Global Asias Cyber Chat: Gendering Social Movements across Global Asia and Asian America (4/17/23)
The Spring 2023 Global Asias Cyber Chat focuses on the role of women in social movements across Asia and Asian America.
This event was originally set to take place on March 7, 2023, and was rescheduled for April 17, 2023. This virtual panel will feature 3 scholars in conversation, roundtable style. Please note we are not recording this webinar.
Speakers and Topics
Professor Miliann Kang, PhD, teaches at the University of Massachusetts Amherst in the College of Humanities & Fine Arts. Dr. Kang will discuss the role of mothers in social movements, especially Asian American activism, from Lily Chin, mother of Vincent Chin, who galvanized nationwide organizing after her son's murder, to Patsy Mink, first woman of color elected to Congress who is known as the "mother of Title IX," to contemporary maternal activism against anti-Asian racism. Dr. Kang studies Asian American feminisms, immigrant women’s work and labor issues, race and reproductive politics, and gender, work and family issues in transnational contexts.

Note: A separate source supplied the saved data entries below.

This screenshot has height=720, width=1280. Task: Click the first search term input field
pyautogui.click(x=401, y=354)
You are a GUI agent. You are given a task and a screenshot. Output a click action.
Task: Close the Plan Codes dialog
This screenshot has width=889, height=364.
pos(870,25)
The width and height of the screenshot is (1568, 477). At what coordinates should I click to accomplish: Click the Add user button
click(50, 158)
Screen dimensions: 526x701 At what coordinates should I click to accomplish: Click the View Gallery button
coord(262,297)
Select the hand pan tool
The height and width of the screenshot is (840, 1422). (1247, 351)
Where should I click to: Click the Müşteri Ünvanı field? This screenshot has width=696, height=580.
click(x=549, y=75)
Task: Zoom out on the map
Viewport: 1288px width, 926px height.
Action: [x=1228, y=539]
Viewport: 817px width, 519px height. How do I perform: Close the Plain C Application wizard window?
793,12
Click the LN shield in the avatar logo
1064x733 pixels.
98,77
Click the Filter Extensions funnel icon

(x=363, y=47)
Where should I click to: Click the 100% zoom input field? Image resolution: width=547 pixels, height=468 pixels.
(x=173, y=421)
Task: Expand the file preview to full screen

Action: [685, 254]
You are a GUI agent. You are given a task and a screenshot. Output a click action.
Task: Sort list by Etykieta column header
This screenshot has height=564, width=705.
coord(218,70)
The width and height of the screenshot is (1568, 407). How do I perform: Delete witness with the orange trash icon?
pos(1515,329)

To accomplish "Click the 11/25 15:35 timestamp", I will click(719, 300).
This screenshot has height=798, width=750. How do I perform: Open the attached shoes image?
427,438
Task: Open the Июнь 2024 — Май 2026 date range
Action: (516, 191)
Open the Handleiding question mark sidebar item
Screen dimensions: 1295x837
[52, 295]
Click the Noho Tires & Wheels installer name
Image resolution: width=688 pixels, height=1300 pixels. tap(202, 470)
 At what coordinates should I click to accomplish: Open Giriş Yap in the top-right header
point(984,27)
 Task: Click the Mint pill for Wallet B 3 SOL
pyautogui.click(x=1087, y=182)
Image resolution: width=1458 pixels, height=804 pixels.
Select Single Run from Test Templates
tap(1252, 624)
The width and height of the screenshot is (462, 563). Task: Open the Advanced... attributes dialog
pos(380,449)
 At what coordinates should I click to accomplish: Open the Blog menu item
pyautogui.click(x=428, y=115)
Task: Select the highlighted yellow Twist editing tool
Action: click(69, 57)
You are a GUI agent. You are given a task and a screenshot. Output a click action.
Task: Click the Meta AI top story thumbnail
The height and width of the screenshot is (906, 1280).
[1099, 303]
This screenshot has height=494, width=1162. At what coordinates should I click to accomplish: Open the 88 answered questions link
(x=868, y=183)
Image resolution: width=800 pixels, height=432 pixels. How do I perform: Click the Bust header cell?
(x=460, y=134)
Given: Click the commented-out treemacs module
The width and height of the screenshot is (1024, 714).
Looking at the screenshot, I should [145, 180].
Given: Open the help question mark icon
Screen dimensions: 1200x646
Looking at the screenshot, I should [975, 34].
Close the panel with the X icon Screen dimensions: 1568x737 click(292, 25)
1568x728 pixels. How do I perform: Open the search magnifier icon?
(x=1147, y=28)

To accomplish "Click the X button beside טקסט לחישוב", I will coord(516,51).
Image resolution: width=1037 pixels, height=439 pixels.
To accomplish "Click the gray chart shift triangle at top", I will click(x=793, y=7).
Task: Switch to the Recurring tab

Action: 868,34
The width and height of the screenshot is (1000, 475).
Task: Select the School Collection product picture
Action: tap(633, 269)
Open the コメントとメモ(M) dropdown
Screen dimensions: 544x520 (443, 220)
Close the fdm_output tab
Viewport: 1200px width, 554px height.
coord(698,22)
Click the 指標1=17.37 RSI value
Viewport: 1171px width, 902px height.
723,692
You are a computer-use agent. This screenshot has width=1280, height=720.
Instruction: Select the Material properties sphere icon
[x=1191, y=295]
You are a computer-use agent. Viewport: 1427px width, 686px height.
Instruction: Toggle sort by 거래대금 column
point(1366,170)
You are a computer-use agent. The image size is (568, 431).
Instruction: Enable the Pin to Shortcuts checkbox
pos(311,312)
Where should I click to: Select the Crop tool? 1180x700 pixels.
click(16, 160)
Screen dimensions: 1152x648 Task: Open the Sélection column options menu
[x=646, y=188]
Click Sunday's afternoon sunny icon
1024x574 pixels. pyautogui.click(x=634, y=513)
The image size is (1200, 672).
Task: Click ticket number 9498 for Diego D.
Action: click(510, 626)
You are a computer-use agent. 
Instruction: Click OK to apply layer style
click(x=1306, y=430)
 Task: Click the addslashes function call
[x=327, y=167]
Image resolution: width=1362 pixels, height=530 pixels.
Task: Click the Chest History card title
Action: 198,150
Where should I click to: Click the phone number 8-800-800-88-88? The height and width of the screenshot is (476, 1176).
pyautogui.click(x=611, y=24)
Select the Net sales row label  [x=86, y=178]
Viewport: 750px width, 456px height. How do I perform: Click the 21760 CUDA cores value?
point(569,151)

People often refer to 1990s Japan as the “lost decade” because of the economic malaise that set in after the bubble burst at the end of the 80s. Dr. Petrice Flowers, Associate Professor at the University of Hawai‘i at Mānoa, will focus on how this decade and the following were a renaissance of activism, often led by women. Her research focuses on Japan in an international context and investigates the global-local connections between Japan and the world.
Dr. Deepti Misri is an Associate Professor in the Department of Women and Gender Studies at the University of Colorado Boulder. Her areas of interest span South Asian literary and cultural production, transnational feminist studies, and feminist theory and criticism. Dr. Misri will consider women-led forms of activism and art in the context of Kashmir, also examining instrumentalist state mobilizations of “women’s rights” discourses, and reflecting on avenues for transnational solidarity with Kashmiri women.
ADA Accomodation
We will work with ADA Compliance to attempt to fulfill any disability requests for ASL interpreting for this event. Requests received less than 48 hours prior to the event cannot be guaranteed. To make a request, please email the Center for Humanities & the Arts (CHA) at cu-cha@colorado.edu.
Event Hosts
Co-Sponsored by CU Boulder's Center for Asian Studies and the Global Asias Initiative.